Critics see a missed opportunity

But Medvedev's critics say that by failing to utilize the crucial opportunity of the State of the Nation address to outline areas of disagreement with Putin, Medvedev may have played into his presumed rival's hands.

A poll conducted in early November by the Levada Center, an independent Moscow-based polling agency, found that 84 percent of Russians believe Putin – though he holds the appointed position of prime minister – is as powerful today as before he ended his second presidential term in 2008.

"Frankly, that did not sound like a presidential address, but rather like a speech by a deputy prime minister who's in charge of social issues," says Boris Nemtsov, a former deputy prime minister and co-chair of Solidarnost, an anti-Kremlin coalition. "He didn't mention anything about stagnation, or corruption in the political system. It seems that he is so afraid of Putin that he's paralyzed, and incapable of saying a word about the need for political reform."

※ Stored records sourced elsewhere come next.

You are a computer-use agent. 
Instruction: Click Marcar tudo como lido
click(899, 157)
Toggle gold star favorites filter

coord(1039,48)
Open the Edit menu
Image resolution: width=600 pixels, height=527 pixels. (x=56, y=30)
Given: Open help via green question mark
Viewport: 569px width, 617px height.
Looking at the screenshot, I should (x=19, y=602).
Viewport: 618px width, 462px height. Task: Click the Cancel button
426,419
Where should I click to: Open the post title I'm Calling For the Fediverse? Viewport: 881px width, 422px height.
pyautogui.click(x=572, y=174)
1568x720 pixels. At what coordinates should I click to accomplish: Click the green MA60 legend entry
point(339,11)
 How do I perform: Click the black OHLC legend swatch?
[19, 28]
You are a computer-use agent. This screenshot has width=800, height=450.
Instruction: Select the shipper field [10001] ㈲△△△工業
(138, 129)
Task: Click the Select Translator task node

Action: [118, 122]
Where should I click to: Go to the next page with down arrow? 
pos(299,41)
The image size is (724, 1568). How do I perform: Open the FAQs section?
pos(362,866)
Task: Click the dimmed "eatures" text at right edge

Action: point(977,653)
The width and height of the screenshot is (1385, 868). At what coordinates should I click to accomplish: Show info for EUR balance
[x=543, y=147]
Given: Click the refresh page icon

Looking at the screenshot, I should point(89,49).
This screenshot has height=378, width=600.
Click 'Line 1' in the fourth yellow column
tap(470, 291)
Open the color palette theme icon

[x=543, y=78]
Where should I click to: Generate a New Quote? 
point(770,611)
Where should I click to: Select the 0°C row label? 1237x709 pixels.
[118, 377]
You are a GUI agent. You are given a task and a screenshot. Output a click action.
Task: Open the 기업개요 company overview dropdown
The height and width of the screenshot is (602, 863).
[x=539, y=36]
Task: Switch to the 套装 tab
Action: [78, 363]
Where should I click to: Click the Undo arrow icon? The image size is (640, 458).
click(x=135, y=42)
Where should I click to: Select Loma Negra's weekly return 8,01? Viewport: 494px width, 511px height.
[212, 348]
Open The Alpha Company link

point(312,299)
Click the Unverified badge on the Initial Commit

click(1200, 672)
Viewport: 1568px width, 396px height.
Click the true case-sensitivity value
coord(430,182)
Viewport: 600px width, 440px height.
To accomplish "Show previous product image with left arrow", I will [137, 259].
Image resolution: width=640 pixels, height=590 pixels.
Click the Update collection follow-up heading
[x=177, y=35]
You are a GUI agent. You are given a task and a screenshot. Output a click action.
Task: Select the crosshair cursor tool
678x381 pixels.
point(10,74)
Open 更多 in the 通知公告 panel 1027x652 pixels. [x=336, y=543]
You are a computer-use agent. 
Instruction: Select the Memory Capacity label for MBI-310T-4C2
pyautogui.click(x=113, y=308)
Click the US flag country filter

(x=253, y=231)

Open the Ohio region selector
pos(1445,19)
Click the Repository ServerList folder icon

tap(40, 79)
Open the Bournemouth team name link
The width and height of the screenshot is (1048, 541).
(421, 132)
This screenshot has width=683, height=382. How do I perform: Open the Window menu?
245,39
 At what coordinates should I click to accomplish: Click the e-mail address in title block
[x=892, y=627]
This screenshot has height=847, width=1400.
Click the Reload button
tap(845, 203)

'Two heads cannot be boiled in one pot'

The touchy and often inscrutable relationship between Putin and Medvedev has been an irresistible subject for US diplomats to speculate upon, as illustrated by this week's mass dump of State Department cables on Wikileaks.

One leaked cable from the US embassy in Moscow describes Putin as an "alpha dog," while another from 2008 disparagingly notes that Medvedev "plays Robin to Putin's Batman."